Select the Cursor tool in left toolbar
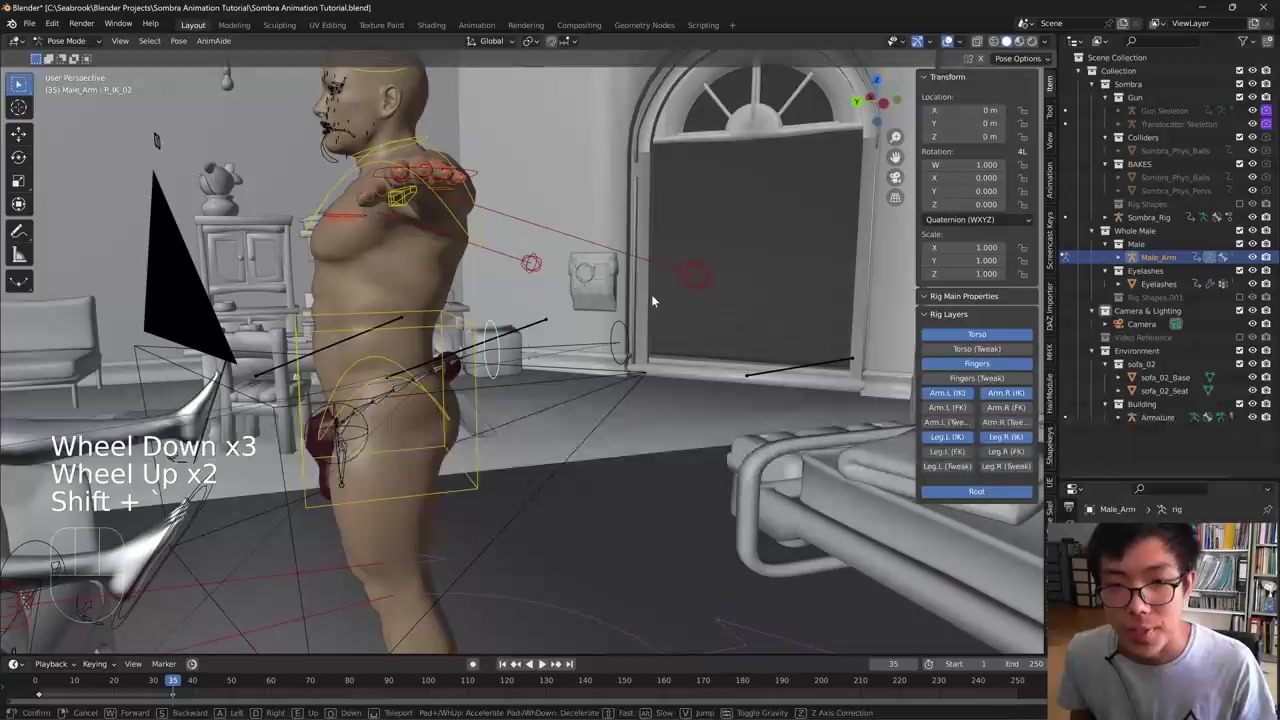 click(x=18, y=108)
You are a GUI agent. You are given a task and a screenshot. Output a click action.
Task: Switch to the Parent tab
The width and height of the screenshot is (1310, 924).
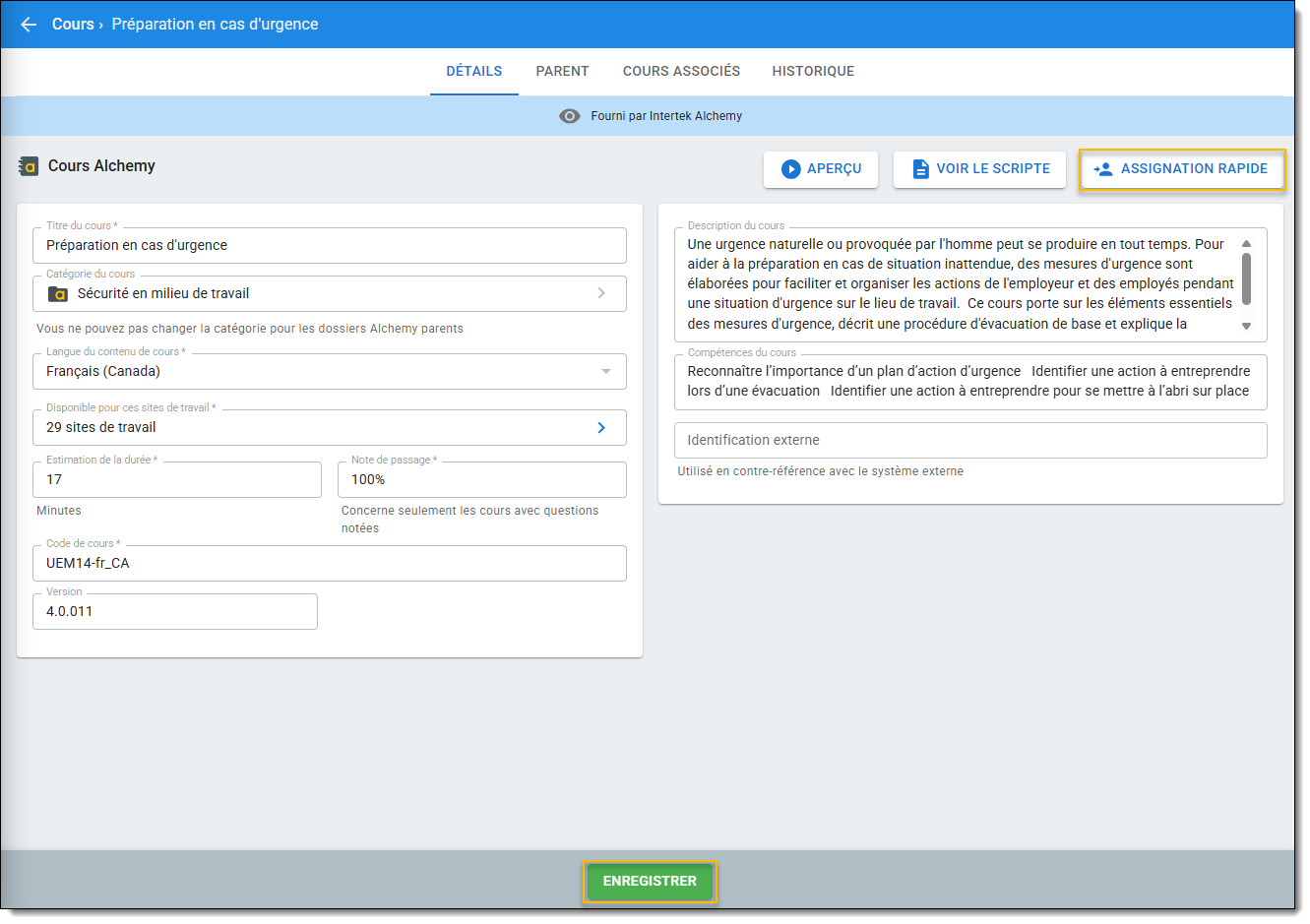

■ ■ ■ ■

**Task item**
When you copy the records above, keep every word exact and leave out the pictures they contain.

**Solution to the exercise**
Select the Cursor tool in left toolbar
 click(x=18, y=108)
You are a GUI agent. You are given a task and a screenshot. Output a click action.
Task: Switch to the Parent tab
The width and height of the screenshot is (1310, 924).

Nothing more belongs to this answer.